What is your business plan? What do you want to do? And to your point, when we model something out, we want to know. All right. What are the current rents? And if we were to do XYZ in this case, it might be catering to a younger professional. Maybe it is a younger professional, has a pet. It may be if we make it pet friendly, they would be willing to pay a little bit more money in rent.

We could charge for pet rent. And if we put in a dog park and maybe put in some pet wash stations and maybe even, go to the next level and really make it pet friendly, not just accepting pets and add in That Neri services and get a vet to come on the property once a quarter.

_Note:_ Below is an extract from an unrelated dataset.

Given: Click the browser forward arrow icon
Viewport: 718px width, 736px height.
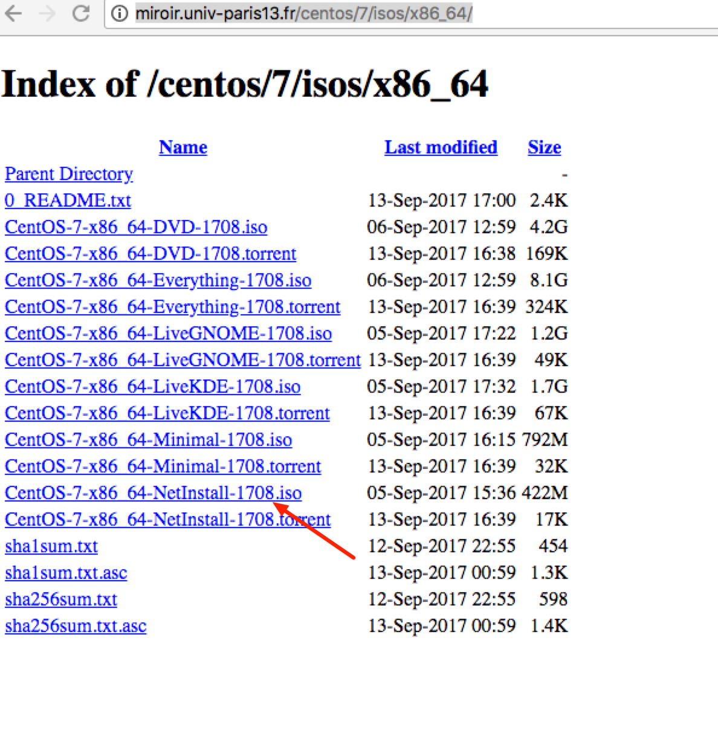Looking at the screenshot, I should (47, 13).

Something that really makes it, pet centric. Those are things that can elevate it. Where now someone said, Hey, yeah, I want to stay at this [00:22:00] property. They’re going to make my family member, this pet. They’re going to treat it like a family member and not just another tenant that needs to pay a $30 premium to live here.

So there are things like that from a marketing standpoint that can really elevate you, right? So what’s your business plan. And then the promotion comes into, how are you going to get the word out there? How are you going to communicate the listings? Where are you going to place it? And all those different things.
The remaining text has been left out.